Why is your SAT Reading score not improving?

Because more practice with the same habits reproduces the same score. On the digital SAT there is no separate reading test — Reading and Writing is a single section of 54 questions in 64 minutes, each a short passage (25–150 words) with exactly one question — and five habits cap scores in specific, fixable ways: answering from plausibility instead of the text, choosing vocabulary by familiarity, editing grammar by ear, ignoring the section's easiest-to-hardest structure, and reviewing practice by recognition instead of retrieval.

Are you answering from the passage or from plausibility?

Each question arrives with all the text needed to answer it — one self-contained passage. The costly habit is judging answer choices by real-world plausibility: a choice can be entirely sensible and still wrong because the passage never establishes it.

Try it: Researchers monitored 40 urban beehives over one summer and found that colonies near flowering rooftop gardens produced more honey than colonies near street-level parks. The researchers noted, however, that garden size varied widely across sites. Which conclusion does the passage support?

  • A. Rooftop gardens are the most effective way for cities to support bee populations.
  • B. Proximity to rooftop gardens was associated with higher honey production among the monitored colonies.

A feels right — it's the kind of thing the study might eventually show. But the passage never compares gardens against other interventions ("most effective") and never mentions bee populations, only honey output. B restates only what was observed. The fix is mechanical: before confirming any answer, point to the words in the passage that license every claim in the choice. One unsupported word — a superlative, a new noun, a causal verb where the text was correlational — eliminates the choice.

Are you choosing vocabulary by familiarity?

Words-in-context questions (the Craft and Structure domain) reward testing the word in its sentence, not recognizing a dictionary synonym.

The committee's response was measured: it acknowledged the criticism without conceding any specific failure. As used in the text, "measured" most nearly means:

  • A. quantified
  • B. restrained
  • C. rhythmic

A is the most familiar literal meaning of "measured" — and wrong, because nothing is being counted. Substituting each candidate back into the sentence settles it: a restrained response acknowledges criticism without conceding. If you pick vocabulary answers in under ten seconds without re-reading the sentence, this is where your points are going.

Are you fixing grammar by ear?

Standard English Conventions is a defined domain: College Board describes it as editing text "to conform to core conventions of Standard English sentence structure, usage, and punctuation." A finite list of conventions is tested — and the ear fails on exactly the ones that spoken English tolerates.

The classic: The results were promising, however, the sample was small. Read aloud, it flows. It is also a run-on — "however" is not a conjunction, so joining two complete sentences with it requires a semicolon: The results were promising; however, the sample was small.

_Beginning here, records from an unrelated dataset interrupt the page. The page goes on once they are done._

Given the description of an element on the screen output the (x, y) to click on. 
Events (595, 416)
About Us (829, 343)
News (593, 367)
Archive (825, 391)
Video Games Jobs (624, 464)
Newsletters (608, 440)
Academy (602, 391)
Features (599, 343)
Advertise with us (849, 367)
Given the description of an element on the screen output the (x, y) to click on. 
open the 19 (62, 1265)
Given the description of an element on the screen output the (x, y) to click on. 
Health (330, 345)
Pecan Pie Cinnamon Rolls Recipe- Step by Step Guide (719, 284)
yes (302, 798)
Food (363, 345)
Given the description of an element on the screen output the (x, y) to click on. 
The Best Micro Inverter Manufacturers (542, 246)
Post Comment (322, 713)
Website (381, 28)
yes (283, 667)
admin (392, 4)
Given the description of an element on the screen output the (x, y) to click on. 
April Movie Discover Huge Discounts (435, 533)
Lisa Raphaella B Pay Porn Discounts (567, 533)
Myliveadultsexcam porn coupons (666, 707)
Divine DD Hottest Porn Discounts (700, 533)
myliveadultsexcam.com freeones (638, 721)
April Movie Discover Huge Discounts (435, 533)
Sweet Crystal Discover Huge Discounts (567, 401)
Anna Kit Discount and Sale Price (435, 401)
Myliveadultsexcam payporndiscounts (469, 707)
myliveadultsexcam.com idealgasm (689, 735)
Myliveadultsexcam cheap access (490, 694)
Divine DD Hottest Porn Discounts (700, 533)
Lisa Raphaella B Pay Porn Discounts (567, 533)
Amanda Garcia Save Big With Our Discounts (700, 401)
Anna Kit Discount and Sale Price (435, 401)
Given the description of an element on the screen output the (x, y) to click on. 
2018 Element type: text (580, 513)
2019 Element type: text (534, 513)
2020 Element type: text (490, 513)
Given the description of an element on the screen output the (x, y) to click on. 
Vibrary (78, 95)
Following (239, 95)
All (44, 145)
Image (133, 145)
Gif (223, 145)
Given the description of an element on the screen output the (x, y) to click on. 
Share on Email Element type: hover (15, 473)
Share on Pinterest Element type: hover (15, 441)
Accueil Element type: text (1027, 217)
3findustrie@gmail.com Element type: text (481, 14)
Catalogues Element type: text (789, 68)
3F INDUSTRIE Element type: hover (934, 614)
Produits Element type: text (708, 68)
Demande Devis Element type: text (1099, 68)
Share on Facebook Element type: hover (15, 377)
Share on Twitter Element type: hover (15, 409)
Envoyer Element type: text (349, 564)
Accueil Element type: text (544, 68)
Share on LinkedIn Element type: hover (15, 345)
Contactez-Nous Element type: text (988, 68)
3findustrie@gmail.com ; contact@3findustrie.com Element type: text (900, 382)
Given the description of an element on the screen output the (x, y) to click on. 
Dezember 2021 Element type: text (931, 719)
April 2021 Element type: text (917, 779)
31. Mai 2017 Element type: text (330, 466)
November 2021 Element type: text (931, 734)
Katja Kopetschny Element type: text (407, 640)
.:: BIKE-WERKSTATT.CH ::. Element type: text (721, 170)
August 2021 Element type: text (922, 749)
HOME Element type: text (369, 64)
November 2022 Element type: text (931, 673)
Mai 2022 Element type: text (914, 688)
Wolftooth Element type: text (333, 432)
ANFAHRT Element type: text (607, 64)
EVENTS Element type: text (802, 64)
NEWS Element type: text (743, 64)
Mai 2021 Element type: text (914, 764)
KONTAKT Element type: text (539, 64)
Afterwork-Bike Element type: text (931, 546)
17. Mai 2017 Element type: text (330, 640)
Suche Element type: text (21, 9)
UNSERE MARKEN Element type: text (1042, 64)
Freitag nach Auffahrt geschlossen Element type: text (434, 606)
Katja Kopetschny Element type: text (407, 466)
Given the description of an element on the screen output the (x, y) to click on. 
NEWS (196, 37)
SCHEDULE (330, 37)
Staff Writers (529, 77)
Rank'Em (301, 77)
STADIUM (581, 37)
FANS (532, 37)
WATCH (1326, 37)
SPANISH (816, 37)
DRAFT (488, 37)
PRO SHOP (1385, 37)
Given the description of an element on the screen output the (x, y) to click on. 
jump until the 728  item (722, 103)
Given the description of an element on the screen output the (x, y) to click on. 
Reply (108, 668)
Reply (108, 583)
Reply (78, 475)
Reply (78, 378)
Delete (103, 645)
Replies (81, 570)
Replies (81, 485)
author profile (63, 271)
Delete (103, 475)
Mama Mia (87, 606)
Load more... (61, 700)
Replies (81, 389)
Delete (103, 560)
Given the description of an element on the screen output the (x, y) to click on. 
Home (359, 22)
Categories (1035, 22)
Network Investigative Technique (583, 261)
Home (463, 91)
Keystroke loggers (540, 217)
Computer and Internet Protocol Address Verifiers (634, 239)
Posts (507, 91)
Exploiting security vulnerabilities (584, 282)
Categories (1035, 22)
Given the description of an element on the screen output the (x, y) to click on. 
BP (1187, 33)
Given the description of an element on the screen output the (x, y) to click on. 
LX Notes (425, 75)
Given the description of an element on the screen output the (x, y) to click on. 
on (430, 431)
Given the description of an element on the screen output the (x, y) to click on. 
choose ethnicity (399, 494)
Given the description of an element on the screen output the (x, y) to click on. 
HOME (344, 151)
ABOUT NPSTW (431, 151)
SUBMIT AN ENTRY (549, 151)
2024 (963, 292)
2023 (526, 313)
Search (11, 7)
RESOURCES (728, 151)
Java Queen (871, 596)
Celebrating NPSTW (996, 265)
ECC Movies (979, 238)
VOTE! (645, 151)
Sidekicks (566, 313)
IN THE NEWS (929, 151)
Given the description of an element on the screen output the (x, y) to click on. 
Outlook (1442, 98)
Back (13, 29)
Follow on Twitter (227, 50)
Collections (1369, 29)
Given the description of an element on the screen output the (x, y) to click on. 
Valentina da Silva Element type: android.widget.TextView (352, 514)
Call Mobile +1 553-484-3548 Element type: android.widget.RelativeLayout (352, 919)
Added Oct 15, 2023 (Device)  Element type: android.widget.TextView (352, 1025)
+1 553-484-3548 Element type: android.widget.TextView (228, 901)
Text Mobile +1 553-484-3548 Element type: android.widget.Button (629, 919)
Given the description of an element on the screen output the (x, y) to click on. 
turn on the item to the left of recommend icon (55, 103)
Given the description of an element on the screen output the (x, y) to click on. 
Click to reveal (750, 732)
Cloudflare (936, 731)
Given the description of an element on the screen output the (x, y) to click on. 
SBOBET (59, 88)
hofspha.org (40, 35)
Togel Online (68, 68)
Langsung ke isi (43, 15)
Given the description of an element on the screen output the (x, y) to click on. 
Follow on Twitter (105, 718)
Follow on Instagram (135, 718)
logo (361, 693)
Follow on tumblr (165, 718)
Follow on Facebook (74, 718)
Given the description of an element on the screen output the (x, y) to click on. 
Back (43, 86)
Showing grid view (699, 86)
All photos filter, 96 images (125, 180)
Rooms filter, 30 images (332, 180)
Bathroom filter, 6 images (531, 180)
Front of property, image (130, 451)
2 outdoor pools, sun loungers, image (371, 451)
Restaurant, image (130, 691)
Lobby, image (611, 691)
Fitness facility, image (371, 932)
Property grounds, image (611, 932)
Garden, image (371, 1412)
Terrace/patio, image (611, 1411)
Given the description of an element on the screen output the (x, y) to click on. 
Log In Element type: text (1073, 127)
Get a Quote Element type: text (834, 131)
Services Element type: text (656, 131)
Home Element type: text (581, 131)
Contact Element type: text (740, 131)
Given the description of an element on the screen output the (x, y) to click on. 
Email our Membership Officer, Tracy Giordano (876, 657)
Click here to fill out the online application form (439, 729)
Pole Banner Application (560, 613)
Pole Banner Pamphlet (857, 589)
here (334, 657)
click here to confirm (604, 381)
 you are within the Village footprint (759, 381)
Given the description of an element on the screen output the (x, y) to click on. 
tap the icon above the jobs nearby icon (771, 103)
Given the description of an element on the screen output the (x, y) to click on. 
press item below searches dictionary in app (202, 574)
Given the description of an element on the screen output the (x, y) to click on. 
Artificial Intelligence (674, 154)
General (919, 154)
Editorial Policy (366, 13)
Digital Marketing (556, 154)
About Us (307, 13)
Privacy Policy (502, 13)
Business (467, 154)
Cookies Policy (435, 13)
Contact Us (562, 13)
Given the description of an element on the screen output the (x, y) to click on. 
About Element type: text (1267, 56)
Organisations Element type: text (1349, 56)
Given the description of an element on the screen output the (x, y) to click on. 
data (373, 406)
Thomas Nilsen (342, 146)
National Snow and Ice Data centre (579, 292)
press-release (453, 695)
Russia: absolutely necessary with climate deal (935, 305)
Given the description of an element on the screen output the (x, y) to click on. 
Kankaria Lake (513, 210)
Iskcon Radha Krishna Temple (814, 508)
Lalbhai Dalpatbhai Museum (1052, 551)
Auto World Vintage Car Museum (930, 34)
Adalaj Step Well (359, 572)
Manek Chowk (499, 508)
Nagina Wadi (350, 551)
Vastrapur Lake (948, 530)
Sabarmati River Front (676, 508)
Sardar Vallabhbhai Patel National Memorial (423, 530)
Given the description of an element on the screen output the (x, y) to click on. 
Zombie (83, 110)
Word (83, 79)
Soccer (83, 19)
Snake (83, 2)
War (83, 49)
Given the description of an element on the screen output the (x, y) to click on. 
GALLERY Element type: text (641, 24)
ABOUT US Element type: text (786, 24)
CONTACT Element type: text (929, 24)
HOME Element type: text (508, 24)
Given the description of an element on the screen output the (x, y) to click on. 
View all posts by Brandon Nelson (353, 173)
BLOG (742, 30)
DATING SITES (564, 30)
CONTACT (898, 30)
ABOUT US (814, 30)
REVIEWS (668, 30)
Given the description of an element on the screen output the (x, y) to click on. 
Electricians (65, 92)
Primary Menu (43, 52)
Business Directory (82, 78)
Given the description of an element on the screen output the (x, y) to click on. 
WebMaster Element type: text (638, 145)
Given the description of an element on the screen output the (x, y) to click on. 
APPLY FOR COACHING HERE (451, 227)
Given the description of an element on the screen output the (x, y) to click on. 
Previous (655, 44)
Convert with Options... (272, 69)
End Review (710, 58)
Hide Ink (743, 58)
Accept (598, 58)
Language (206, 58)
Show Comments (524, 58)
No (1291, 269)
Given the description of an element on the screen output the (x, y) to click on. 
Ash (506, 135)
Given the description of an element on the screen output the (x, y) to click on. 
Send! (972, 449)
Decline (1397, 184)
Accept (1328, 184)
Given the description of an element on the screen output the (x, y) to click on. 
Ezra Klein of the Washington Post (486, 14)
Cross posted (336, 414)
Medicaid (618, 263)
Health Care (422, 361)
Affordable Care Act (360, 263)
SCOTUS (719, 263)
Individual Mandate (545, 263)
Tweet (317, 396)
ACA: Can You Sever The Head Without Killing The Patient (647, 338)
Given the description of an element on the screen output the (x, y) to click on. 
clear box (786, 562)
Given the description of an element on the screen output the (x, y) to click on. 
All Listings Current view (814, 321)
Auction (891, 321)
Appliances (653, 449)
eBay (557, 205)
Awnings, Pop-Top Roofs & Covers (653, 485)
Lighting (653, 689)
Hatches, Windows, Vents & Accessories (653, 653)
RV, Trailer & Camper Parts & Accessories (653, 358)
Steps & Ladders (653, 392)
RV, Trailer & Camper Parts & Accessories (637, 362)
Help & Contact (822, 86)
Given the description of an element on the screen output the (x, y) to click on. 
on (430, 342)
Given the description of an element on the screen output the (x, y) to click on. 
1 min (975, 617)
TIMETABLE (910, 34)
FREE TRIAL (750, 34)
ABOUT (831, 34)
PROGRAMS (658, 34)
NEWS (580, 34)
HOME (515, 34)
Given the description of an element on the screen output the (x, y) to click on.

The ear also passes subject-verb disagreements across long interruptions (the collection of essays [written by dozens of authors] were...) because by the time the verb arrives, the plural noun is the last thing heard.

The fix is to name the rule before choosing: identify what the choices vary (punctuation? verb form? pronoun?), then apply that convention's rule — never "which sounds best." If you can't name the convention being tested, that's the study list.

Are you pacing against the section's actual structure?

The 64 minutes buy an average of 1 minute 11 seconds per question. But averages mislead here, because College Board states that questions "that test similar skills and knowledge are grouped together and arranged from easiest to hardest." Two consequences:

  • Difficulty ramps within each group, then resets at the next. Hitting a hard question doesn't mean the rest of the module is harder; the next skill group starts easy again. Grinding at one group's hard tail spends minutes that easier points ahead were waiting for.
  • Bank seconds early in each group. The early questions of each group should run well under the average; that surplus belongs to the group's last questions. Bluebook's Mark for Review tool exists for exactly this — flag, move, return with the banked time.

Is your review loop producing recognition instead of retrieval?

The plateau habit that hides best: reading the explanation for a missed question, feeling the "oh, I see it" click, and moving on. That click is recognition, and it doesn't survive test conditions. Two changes convert review into score movement:

  1. Re-solve cold. Days after missing a question, redo it from scratch with no notes. If you can't reproduce the reasoning, the miss isn't fixed — it's scheduled to recur.
  2. Log misses by domain and cause. "Information and Ideas — chose unsupported superlative" is a fixable pattern; "got #14 wrong" is trivia. Four or five practice sections of tagged misses will name your two dominant leaks — which is the study plan. TestPrepOS's adaptive SAT practice automates exactly this diagnosis, tagging every miss by question type and error pattern.

Before treating a stuck Reading and Writing score as a ceiling, eliminate the five habits above. Pick your two dominant patterns, drill them deliberately for two weeks in timed practice, and re-test: evidence-pointing, sentence-substitution, rule-naming, group-aware pacing, and cold re-solving are each learnable in isolation — and each is worth points on its own.